*** Opening Data to process ***

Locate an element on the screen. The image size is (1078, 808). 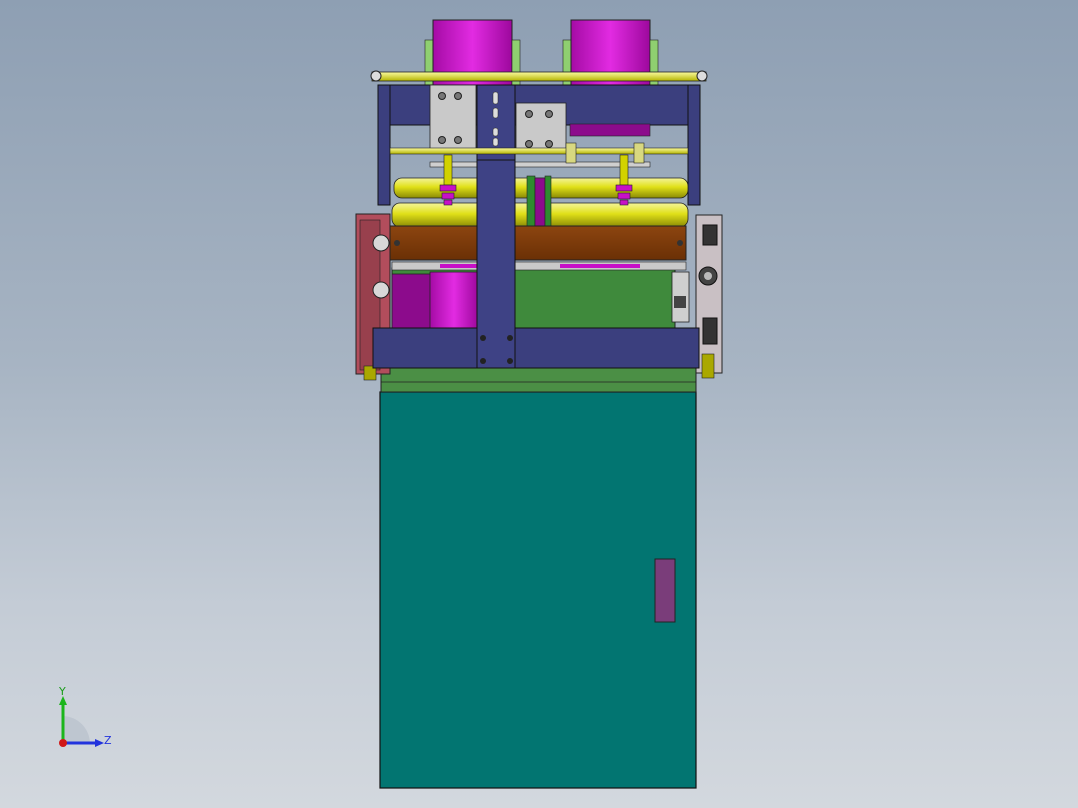
coordinate-triad: Y Z is located at coordinates (85, 720).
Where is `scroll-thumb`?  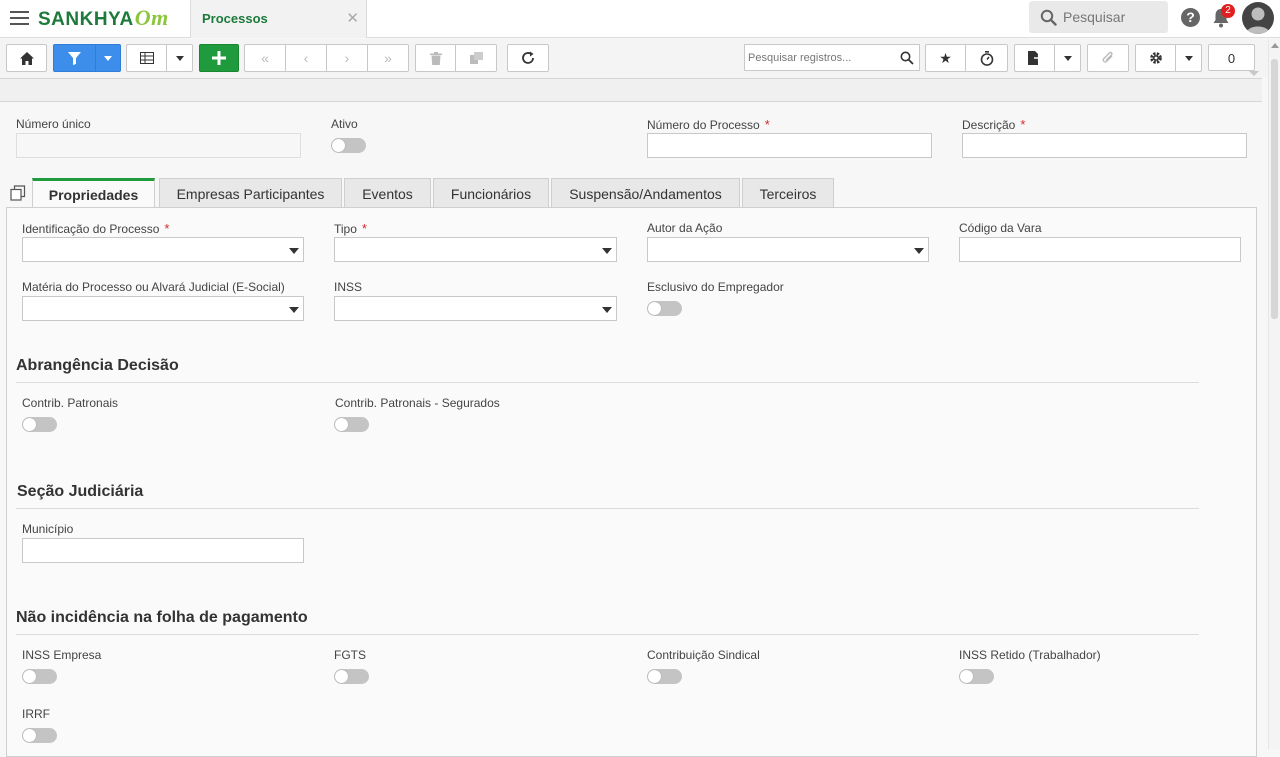 scroll-thumb is located at coordinates (1274, 189).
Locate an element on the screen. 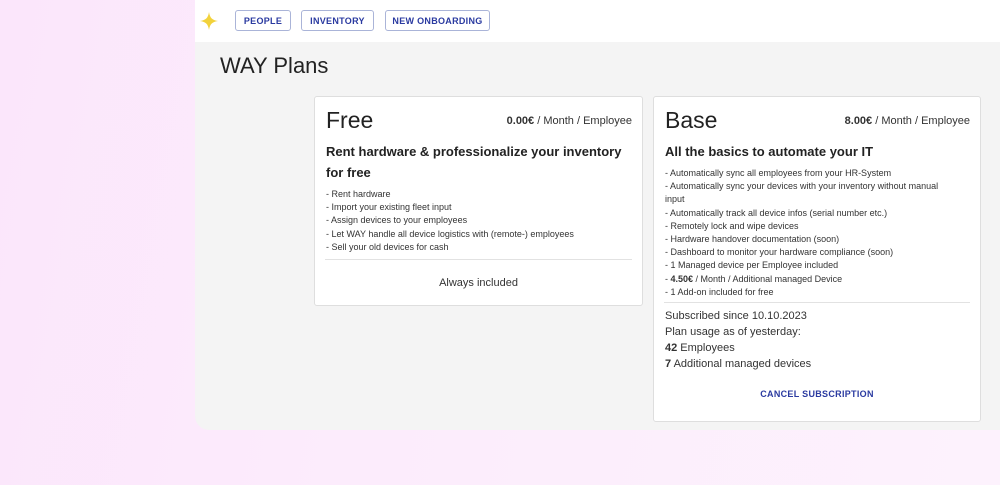 This screenshot has width=1000, height=485. feature-item: - Hardware handover documentation (soon) is located at coordinates (752, 240).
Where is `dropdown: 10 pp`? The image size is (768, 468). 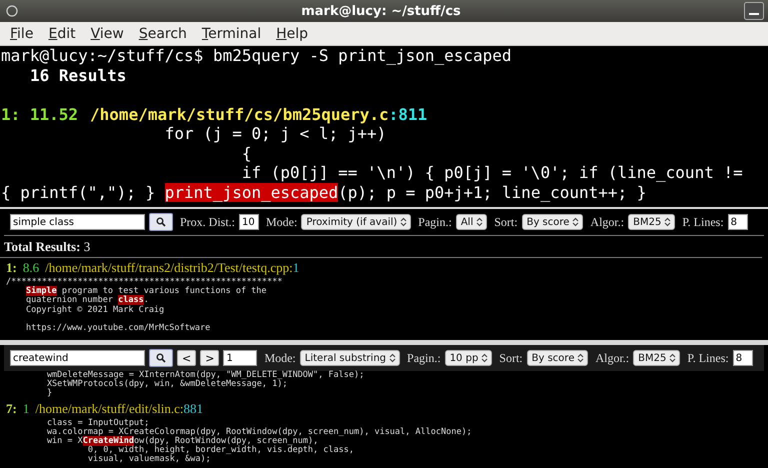 dropdown: 10 pp is located at coordinates (468, 358).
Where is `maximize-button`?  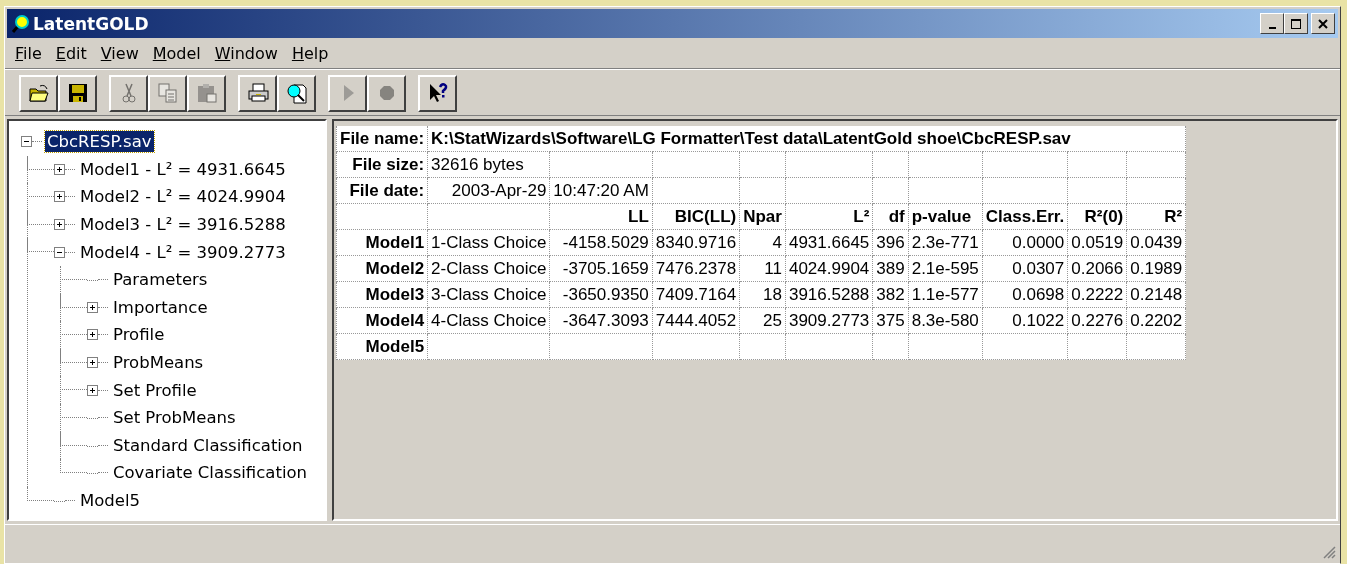
maximize-button is located at coordinates (1296, 24).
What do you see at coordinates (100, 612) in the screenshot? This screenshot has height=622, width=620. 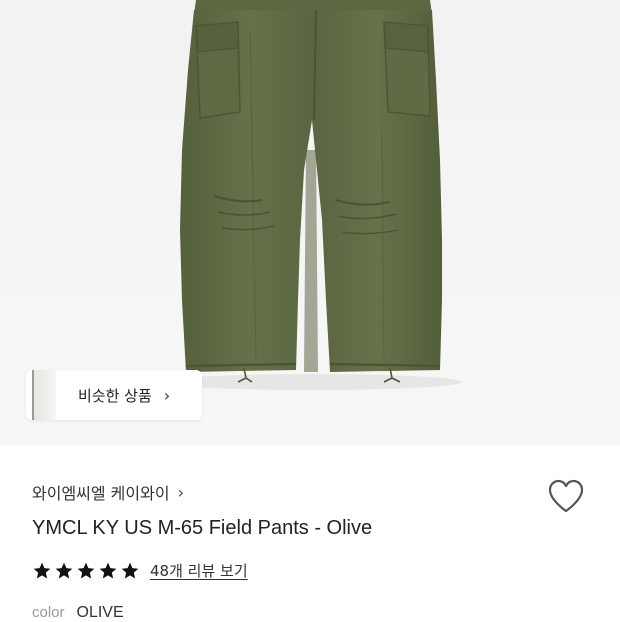 I see `color-option-value: OLIVE` at bounding box center [100, 612].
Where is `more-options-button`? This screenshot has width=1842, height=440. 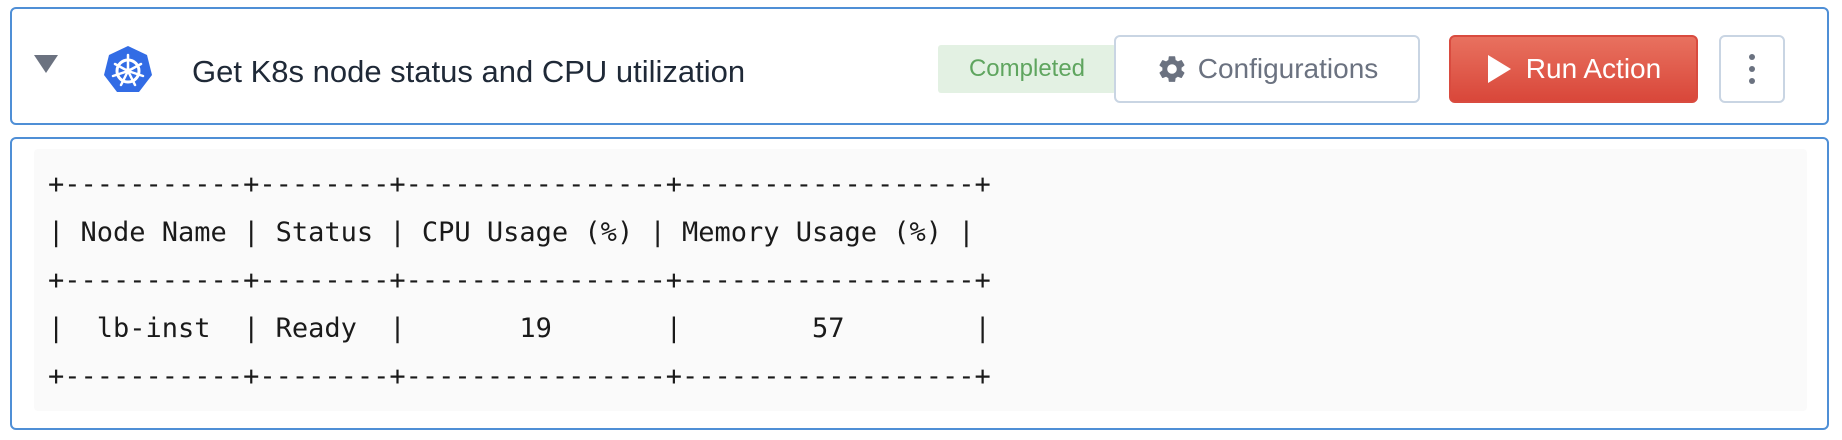 more-options-button is located at coordinates (1752, 69).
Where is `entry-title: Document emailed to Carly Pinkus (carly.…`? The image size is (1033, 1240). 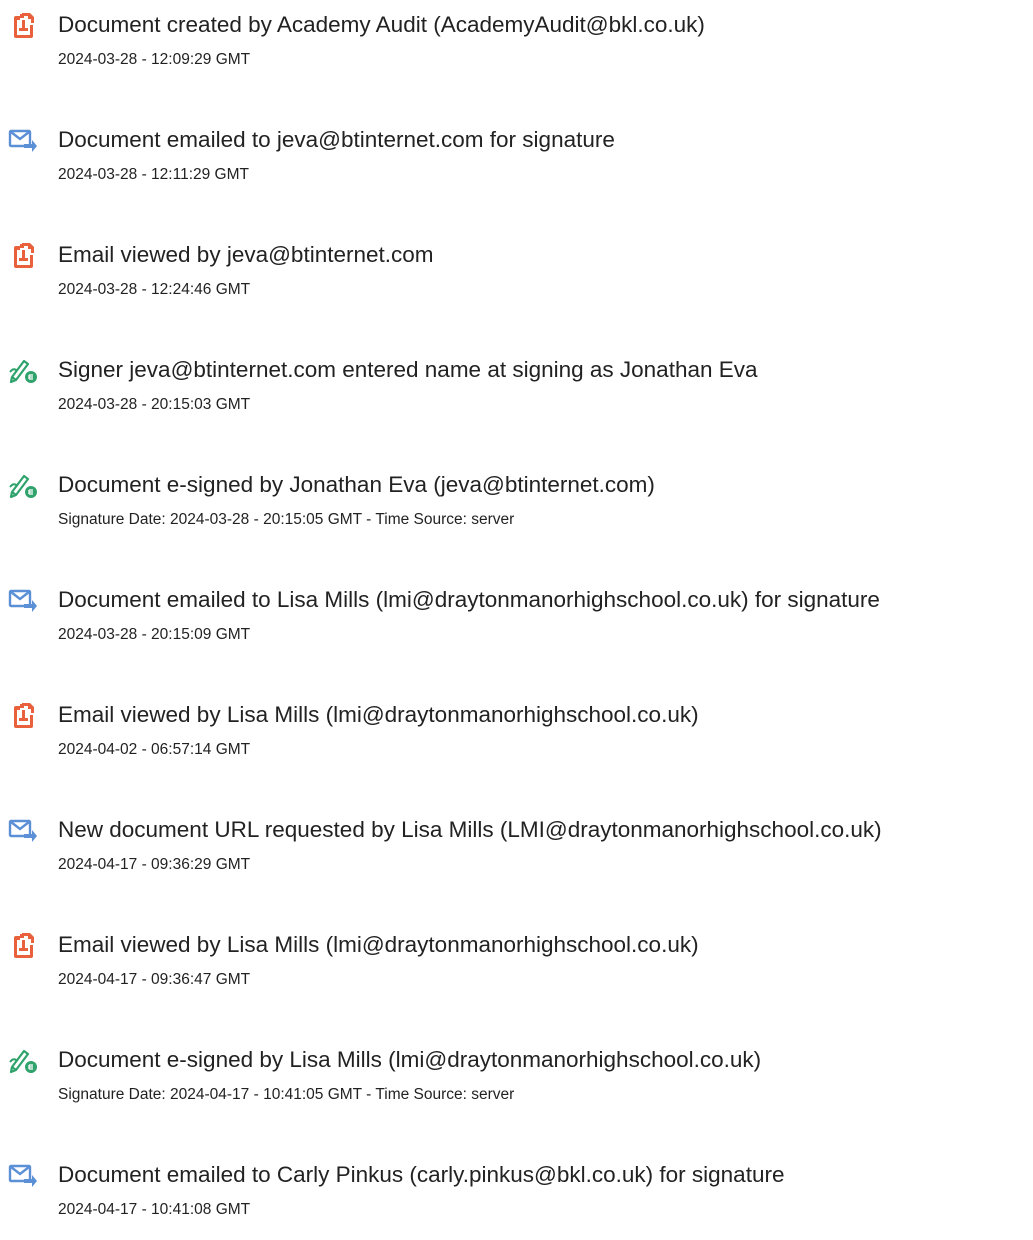 entry-title: Document emailed to Carly Pinkus (carly.… is located at coordinates (422, 1174).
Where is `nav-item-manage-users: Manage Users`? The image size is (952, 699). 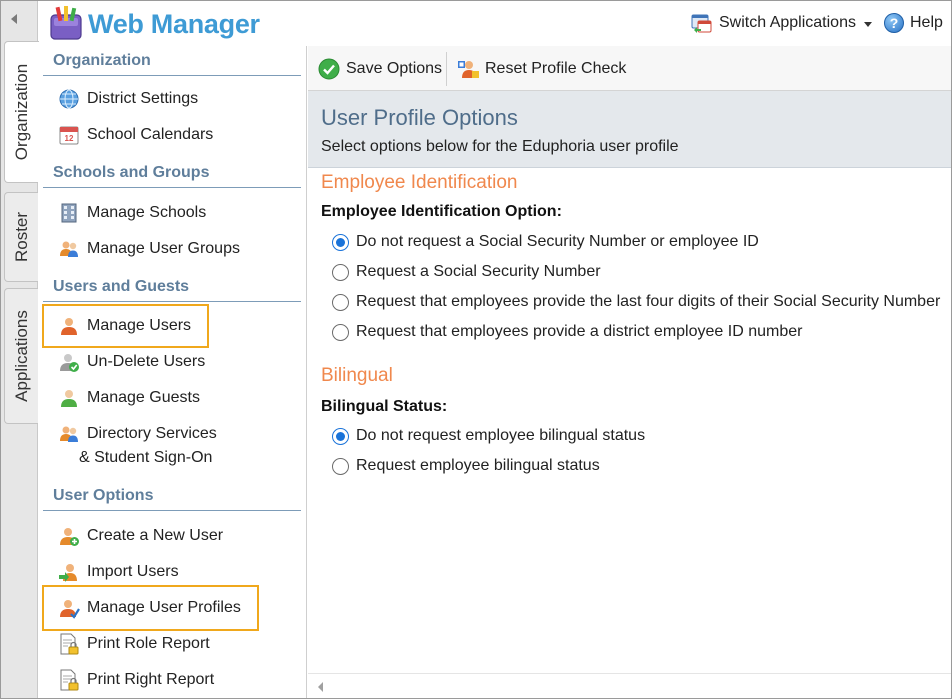
nav-item-manage-users: Manage Users is located at coordinates (126, 326).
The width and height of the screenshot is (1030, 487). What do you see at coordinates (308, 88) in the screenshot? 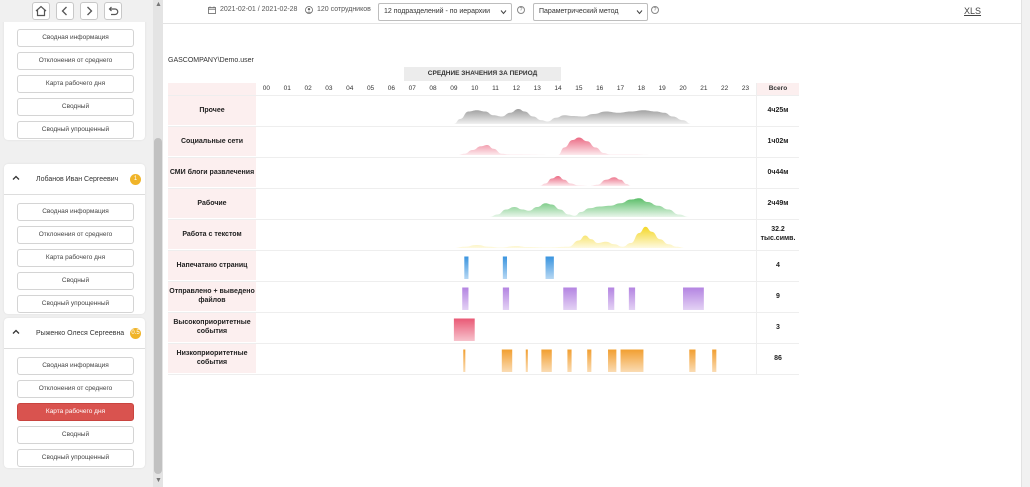
I see `hour-header: 02` at bounding box center [308, 88].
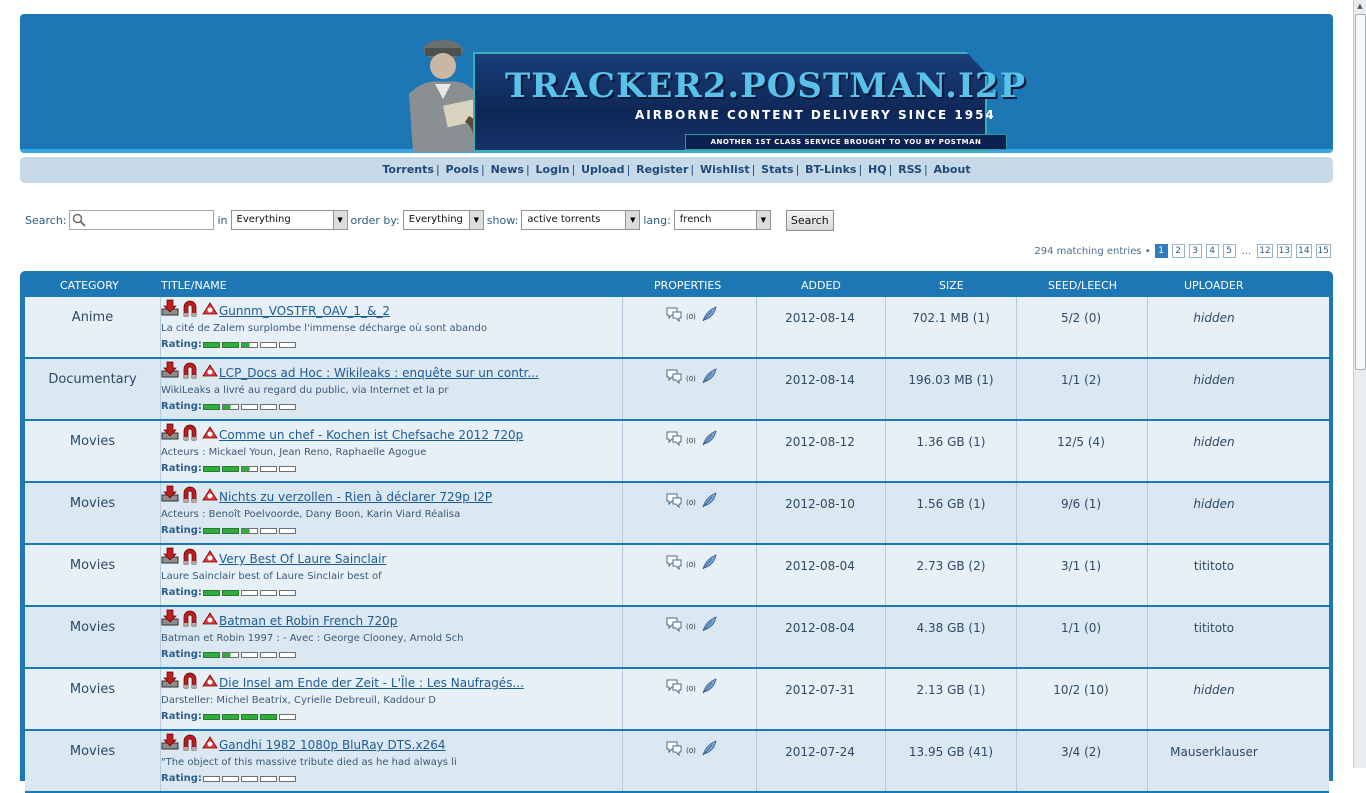 The width and height of the screenshot is (1366, 793). I want to click on page-scrollbar: ▲, so click(1360, 384).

*** Closing Data to process ***

• **Task requirements**
Transcribe the part of the rows that opens with the line containing "is (952, 699)." and closes with the line containing "nav-item-manage-users: Manage Users is", including both of those lines. Leave the pictures out of your transcription.

• **Answer area**
Where is `nav-item-manage-users: Manage Users`? The image size is (952, 699). 
nav-item-manage-users: Manage Users is located at coordinates (126, 326).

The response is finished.